(Stored items)
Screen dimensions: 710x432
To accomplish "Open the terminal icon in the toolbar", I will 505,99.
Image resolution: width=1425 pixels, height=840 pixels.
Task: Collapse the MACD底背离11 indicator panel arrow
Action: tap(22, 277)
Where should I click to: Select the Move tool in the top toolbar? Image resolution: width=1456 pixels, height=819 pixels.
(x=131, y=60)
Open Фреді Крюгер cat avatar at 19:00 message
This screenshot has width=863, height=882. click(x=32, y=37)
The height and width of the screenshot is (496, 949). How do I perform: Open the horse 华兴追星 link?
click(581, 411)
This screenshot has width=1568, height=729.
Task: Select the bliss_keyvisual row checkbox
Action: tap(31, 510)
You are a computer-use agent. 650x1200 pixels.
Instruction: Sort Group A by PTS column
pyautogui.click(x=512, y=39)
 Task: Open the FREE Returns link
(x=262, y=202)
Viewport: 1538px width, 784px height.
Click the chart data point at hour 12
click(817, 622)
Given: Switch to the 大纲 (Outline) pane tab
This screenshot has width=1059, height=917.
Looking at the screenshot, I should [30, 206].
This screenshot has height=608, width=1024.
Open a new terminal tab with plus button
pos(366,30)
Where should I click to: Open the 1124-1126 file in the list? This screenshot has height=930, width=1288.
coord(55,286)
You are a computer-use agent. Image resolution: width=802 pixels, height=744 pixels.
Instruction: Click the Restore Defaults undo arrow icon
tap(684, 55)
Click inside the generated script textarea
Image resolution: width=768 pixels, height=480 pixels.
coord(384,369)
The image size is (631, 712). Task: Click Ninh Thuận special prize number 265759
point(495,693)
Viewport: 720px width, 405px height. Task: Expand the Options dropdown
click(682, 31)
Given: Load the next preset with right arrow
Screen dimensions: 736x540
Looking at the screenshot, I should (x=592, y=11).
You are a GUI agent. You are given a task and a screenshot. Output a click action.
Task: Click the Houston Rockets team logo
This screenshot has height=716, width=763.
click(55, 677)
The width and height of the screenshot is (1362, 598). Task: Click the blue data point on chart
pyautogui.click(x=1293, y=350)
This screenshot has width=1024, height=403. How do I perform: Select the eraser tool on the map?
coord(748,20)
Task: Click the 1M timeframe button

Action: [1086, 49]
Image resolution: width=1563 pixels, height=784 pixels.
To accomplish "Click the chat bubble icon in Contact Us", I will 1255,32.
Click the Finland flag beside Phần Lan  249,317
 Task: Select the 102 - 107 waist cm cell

■ Goal of the exercise
From the records above, extract exactly and only the lines that begin at the line with "Viewport: 720px width, 405px" and stop after the line with "Task: Click the Houston Rockets team logo".

■ Expected answer
Viewport: 720px width, 405px height. Task: Expand the Options dropdown
click(682, 31)
Given: Load the next preset with right arrow
Screen dimensions: 736x540
Looking at the screenshot, I should (x=592, y=11).
You are a GUI agent. You are given a task and a screenshot. Output a click action.
Task: Click the Houston Rockets team logo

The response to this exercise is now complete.